(The data Opens)

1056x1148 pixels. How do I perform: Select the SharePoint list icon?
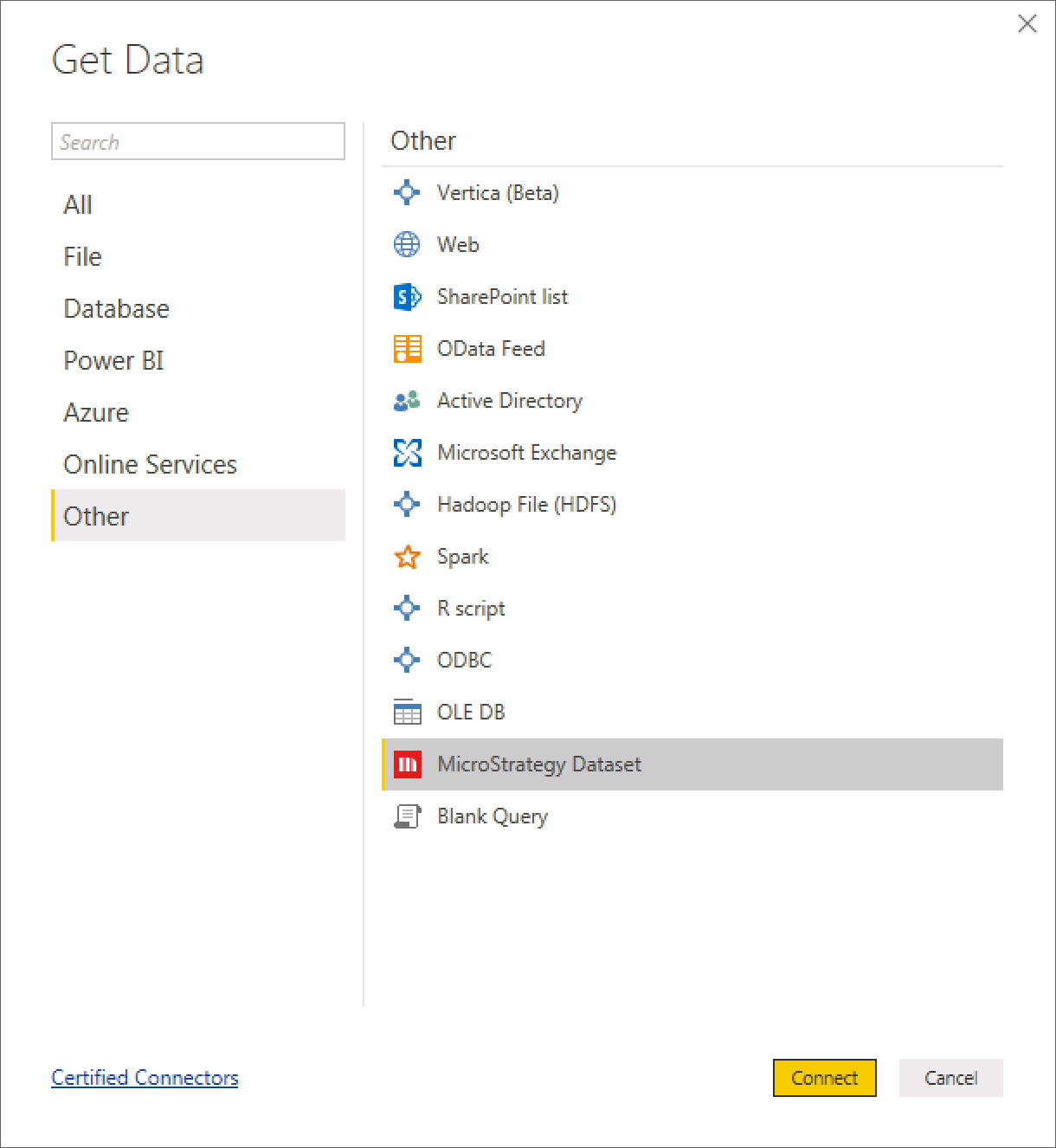(407, 297)
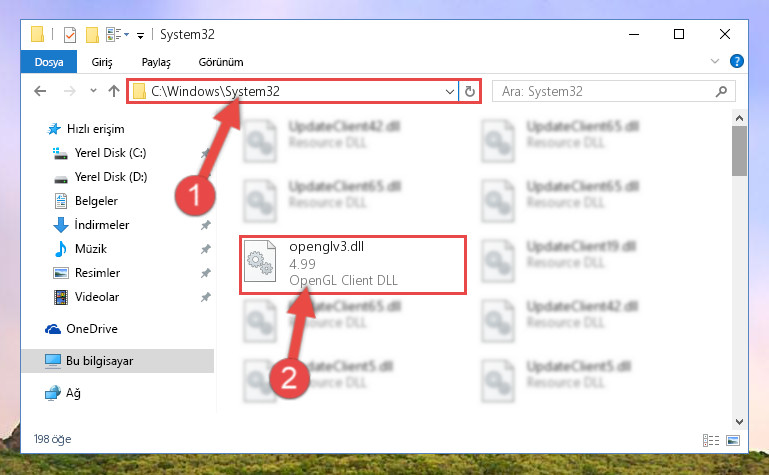Refresh the System32 folder view

pos(470,91)
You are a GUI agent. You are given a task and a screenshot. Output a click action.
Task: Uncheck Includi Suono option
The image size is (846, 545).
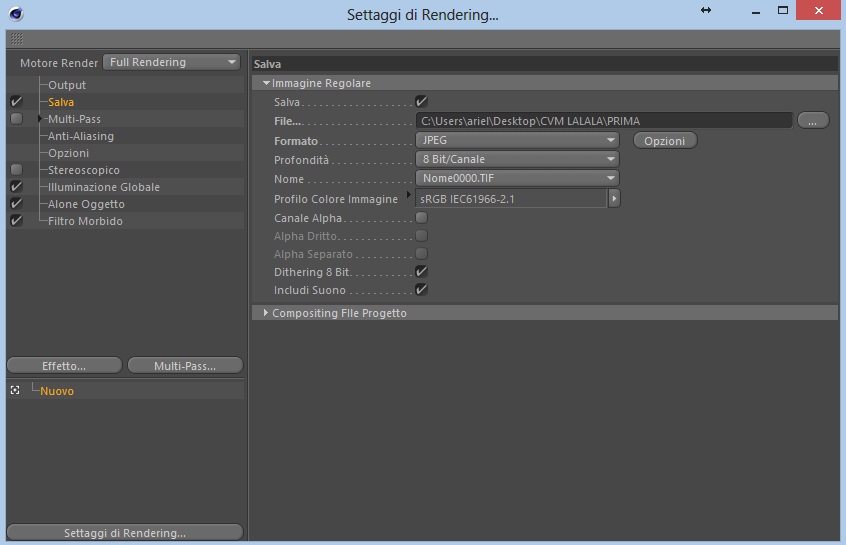pyautogui.click(x=421, y=290)
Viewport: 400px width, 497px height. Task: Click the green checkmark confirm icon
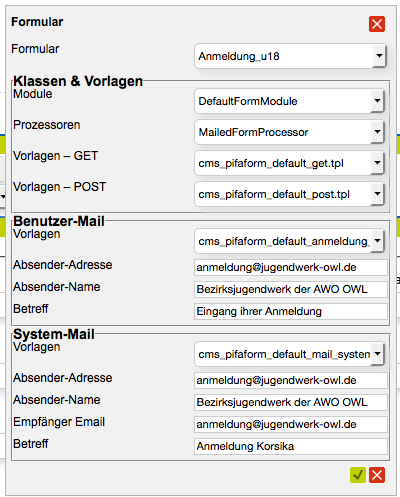[358, 475]
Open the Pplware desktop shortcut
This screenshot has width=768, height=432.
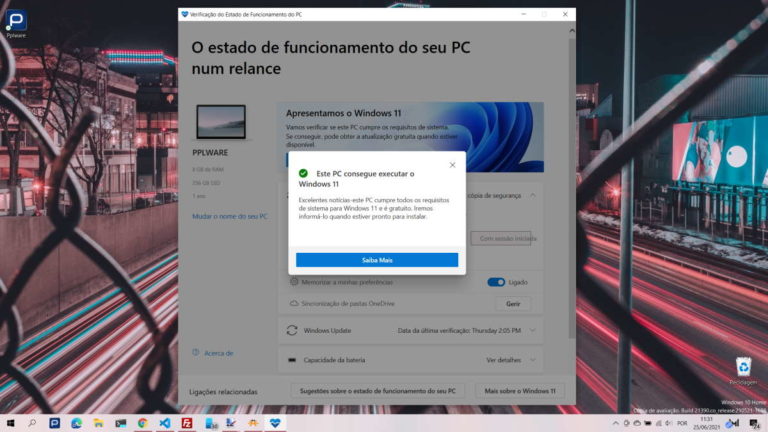click(x=16, y=22)
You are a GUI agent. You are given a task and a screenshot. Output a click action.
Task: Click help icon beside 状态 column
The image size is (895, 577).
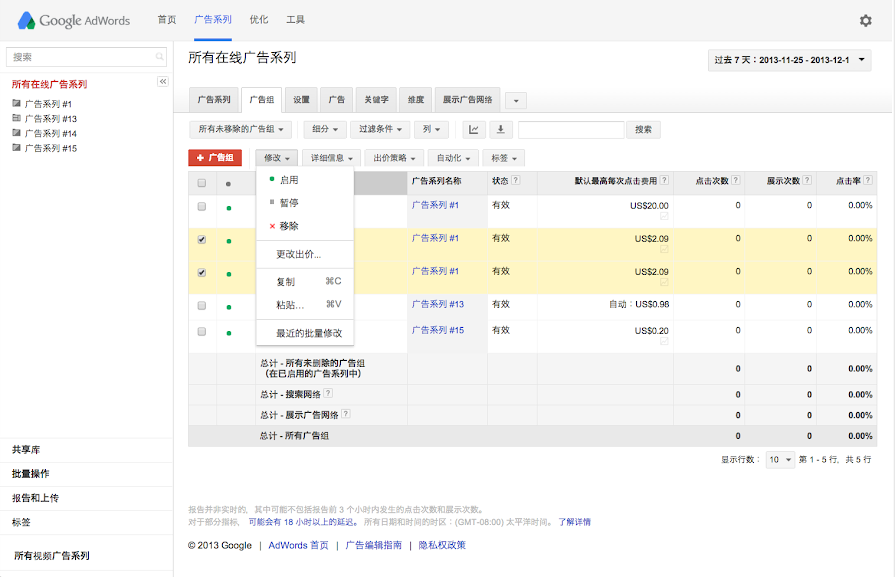pos(516,181)
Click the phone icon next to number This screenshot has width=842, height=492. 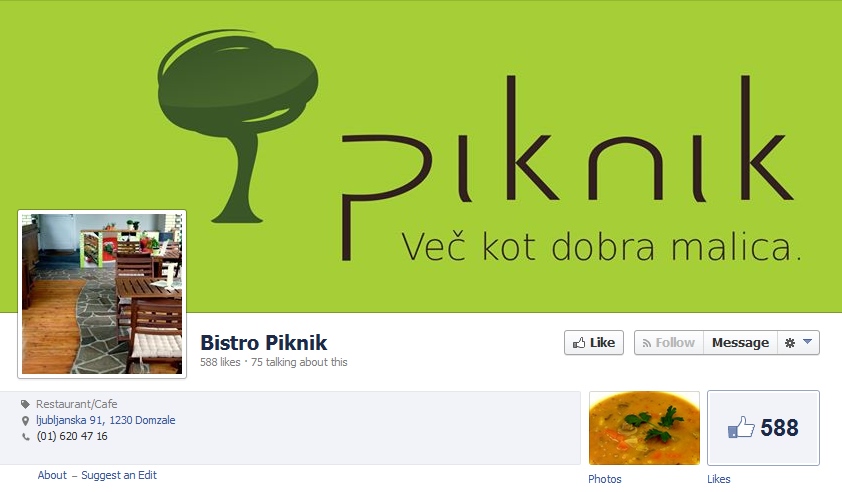(25, 437)
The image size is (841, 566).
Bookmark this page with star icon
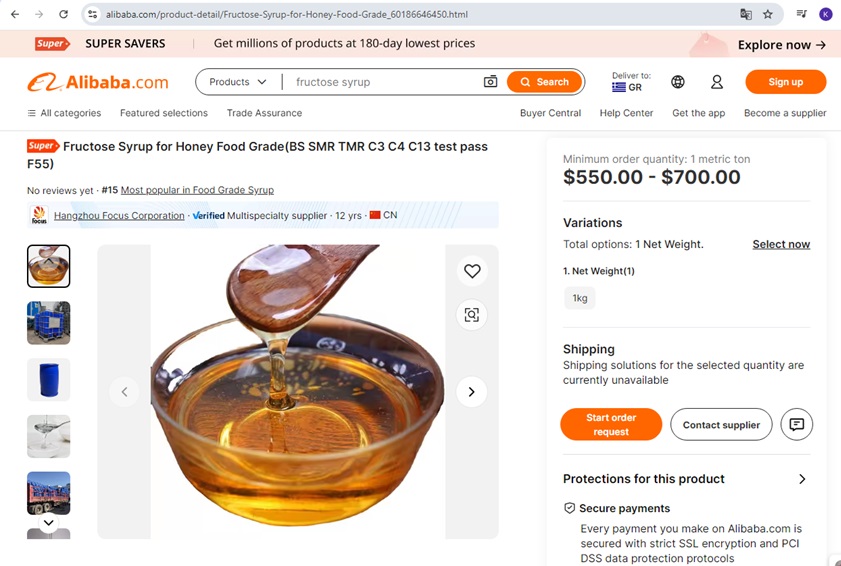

(The data Closes)

*Task goal:* No pictures belong in the output. Restate word for word only the lines from the one containing "The image size is (841, 566)." to the end of the entries above.

*Answer space:*
The image size is (841, 566).
Bookmark this page with star icon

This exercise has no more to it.